Irritable bowel syndrome (IBS) is the most common functional gastrointestinal disorder. The pathogenesis of IBS has not yet been fully elucidated, and the relationship between human leukocyte antigen (HLA) class I molecules and IBS is not clear. The present case-control study investigated the correlation between HLA-A and HLA-B genes and IBS. Peripheral blood samples were collected from 102 IBS patients and 108 healthy volunteers at Nanning First People’s Hospital. DNA was extracted using a routine procedure, and HLA-A and HLA-B gene polymorphisms were identified by polymerase chain reaction with sequence-specific primers to determine the genotype and distribution frequency of HLA-A and HLA-B in IBS patients and healthy controls. Susceptibility and protective genes for IBS were identified using univariate and multivariate analyses. The frequency of HLA-A11 gene expression in the IBS group was significantly higher than that in the healthy control group, while the frequencies of HLA-A24, 26, and 33 gene expression were significantly higher in the healthy control group than in the IBS group (all P < .05). The frequencies of HLA-B56 and 75 (15) gene expression in the IBS group were significantly higher than those in the healthy control group, while the frequencies of HLA-B46 and 48 gene expression were significantly higher in the healthy control group than in the IBS group (all P < .05).

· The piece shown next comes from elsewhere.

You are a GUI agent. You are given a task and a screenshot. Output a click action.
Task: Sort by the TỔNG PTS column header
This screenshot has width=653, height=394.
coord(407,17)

Genes that may be related to the prevalence of IBS were included in the multivariate logistic regression, and the results suggested that the HLA-B75 (15) gene is a susceptibility gene for IBS (P = .031, odds ratio [OR] = 2.625, 95% confidence interval [CI]: 1.093–6.302), while the HLA-A24 (P = .003, OR = 0.308, 95% CI: 0.142–0.666), A26 (P = .009, OR = 0.162, 95% CI: 0.042–0.629), A33 (P = .012, OR = 0.173, 95% CI: 0.044–0.679), and B48 (P = .008, OR = 0.051, 95% CI: 0.006–0.459) genes are protective genes for IBS.